**** Material provided

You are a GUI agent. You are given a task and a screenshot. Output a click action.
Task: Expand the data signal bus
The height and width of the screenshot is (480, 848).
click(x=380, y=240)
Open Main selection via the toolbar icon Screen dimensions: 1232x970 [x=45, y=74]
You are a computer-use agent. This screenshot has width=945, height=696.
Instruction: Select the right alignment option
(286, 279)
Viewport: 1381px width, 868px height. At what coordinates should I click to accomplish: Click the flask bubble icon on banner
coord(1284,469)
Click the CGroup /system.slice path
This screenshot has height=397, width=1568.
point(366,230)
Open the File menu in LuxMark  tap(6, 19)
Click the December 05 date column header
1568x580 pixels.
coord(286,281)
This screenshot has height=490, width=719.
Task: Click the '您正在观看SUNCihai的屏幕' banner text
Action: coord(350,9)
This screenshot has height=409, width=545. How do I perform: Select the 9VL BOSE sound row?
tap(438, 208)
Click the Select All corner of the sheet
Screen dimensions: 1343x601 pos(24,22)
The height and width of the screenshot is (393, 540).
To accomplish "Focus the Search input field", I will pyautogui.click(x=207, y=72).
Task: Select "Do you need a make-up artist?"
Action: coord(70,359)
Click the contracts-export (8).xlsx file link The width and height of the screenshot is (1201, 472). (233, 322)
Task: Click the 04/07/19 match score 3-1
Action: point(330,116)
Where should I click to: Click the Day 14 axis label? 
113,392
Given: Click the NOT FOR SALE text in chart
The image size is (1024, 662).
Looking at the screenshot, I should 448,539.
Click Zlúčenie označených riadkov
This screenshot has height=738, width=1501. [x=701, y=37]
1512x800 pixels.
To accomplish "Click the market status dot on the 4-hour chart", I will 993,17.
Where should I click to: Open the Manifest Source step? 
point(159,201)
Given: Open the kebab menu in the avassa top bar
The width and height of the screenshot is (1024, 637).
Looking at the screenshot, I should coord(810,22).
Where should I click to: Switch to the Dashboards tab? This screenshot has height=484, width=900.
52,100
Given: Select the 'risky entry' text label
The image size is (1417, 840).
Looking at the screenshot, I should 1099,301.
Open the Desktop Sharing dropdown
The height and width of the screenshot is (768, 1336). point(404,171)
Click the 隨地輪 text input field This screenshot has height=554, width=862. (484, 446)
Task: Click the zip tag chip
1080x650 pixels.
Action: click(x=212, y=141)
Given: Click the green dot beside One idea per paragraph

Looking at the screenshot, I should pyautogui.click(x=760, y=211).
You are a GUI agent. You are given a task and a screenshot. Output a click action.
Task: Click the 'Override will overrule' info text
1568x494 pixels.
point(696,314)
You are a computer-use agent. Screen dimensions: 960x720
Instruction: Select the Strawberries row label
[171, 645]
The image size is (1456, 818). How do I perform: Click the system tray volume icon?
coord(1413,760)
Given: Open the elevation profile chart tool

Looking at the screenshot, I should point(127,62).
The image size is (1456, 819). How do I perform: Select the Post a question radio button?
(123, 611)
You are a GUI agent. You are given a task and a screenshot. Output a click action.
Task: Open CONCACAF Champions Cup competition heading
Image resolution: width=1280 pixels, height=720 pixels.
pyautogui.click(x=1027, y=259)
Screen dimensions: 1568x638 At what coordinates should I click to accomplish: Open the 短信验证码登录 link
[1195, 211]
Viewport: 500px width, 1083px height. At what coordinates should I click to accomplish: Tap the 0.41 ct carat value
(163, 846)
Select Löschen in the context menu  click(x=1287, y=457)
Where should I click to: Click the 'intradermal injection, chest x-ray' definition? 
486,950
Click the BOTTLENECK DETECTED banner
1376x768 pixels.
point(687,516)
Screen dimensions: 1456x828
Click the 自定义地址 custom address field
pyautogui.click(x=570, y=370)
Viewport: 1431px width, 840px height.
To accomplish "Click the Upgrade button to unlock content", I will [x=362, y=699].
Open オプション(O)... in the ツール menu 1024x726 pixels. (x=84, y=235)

********

# [Exercise brief]
Rewrite the items above, substituting "Window size" for every occurrence of "Viewport" and changing nothing else.

# [The completed task]
You are a GUI agent. You are given a task and a screenshot. Output a click action.
Task: Expand the data signal bus
The height and width of the screenshot is (480, 848).
click(x=380, y=240)
Open Main selection via the toolbar icon Screen dimensions: 1232x970 [x=45, y=74]
You are a computer-use agent. This screenshot has width=945, height=696.
Instruction: Select the right alignment option
(286, 279)
Window size: 1381px width, 868px height. At what coordinates should I click to accomplish: Click the flask bubble icon on banner
coord(1284,469)
Click the CGroup /system.slice path
This screenshot has height=397, width=1568.
point(366,230)
Open the File menu in LuxMark  tap(6, 19)
Click the December 05 date column header
1568x580 pixels.
coord(286,281)
This screenshot has height=490, width=719.
Task: Click the '您正在观看SUNCihai的屏幕' banner text
Action: coord(350,9)
This screenshot has height=409, width=545. How do I perform: Select the 9VL BOSE sound row?
tap(438, 208)
Click the Select All corner of the sheet
Screen dimensions: 1343x601 pos(24,22)
The height and width of the screenshot is (393, 540).
To accomplish "Focus the Search input field", I will pyautogui.click(x=207, y=72).
Task: Select "Do you need a make-up artist?"
Action: coord(70,359)
Click the contracts-export (8).xlsx file link The width and height of the screenshot is (1201, 472). (233, 322)
Task: Click the 04/07/19 match score 3-1
Action: point(330,116)
Where should I click to: Click the Day 14 axis label? 
113,392
Given: Click the NOT FOR SALE text in chart
The image size is (1024, 662).
Looking at the screenshot, I should 448,539.
Click Zlúčenie označených riadkov
This screenshot has height=738, width=1501. [x=701, y=37]
1512x800 pixels.
To accomplish "Click the market status dot on the 4-hour chart", I will 993,17.
Where should I click to: Open the Manifest Source step? 
point(159,201)
Given: Open the kebab menu in the avassa top bar
The width and height of the screenshot is (1024, 637).
Looking at the screenshot, I should coord(810,22).
Where should I click to: Switch to the Dashboards tab? This screenshot has height=484, width=900.
52,100
Given: Select the 'risky entry' text label
The image size is (1417, 840).
Looking at the screenshot, I should 1099,301.
Open the Desktop Sharing dropdown
The height and width of the screenshot is (768, 1336). point(404,171)
Click the 隨地輪 text input field This screenshot has height=554, width=862. (484, 446)
Task: Click the zip tag chip
1080x650 pixels.
Action: click(x=212, y=141)
Given: Click the green dot beside One idea per paragraph

Looking at the screenshot, I should pyautogui.click(x=760, y=211).
You are a GUI agent. You are given a task and a screenshot. Output a click action.
Task: Click the 'Override will overrule' info text
1568x494 pixels.
point(696,314)
You are a computer-use agent. Screen dimensions: 960x720
Instruction: Select the Strawberries row label
[171, 645]
The image size is (1456, 818). How do I perform: Click the system tray volume icon?
coord(1413,760)
Given: Open the elevation profile chart tool

Looking at the screenshot, I should point(127,62).
The image size is (1456, 819). How do I perform: Select the Post a question radio button?
(123, 611)
You are a GUI agent. You are given a task and a screenshot. Output a click action.
Task: Open CONCACAF Champions Cup competition heading
Image resolution: width=1280 pixels, height=720 pixels.
pyautogui.click(x=1027, y=259)
Screen dimensions: 1568x638 At what coordinates should I click to accomplish: Open the 短信验证码登录 link
[1195, 211]
Window size: 500px width, 1083px height. At what coordinates should I click to accomplish: Tap the 0.41 ct carat value
(163, 846)
Select Löschen in the context menu  click(x=1287, y=457)
Where should I click to: Click the 'intradermal injection, chest x-ray' definition? 
486,950
Click the BOTTLENECK DETECTED banner
1376x768 pixels.
point(687,516)
Screen dimensions: 1456x828
Click the 自定义地址 custom address field
pyautogui.click(x=570, y=370)
Window size: 1431px width, 840px height.
To accomplish "Click the Upgrade button to unlock content", I will [x=362, y=699].
Open オプション(O)... in the ツール menu 1024x726 pixels. (x=84, y=235)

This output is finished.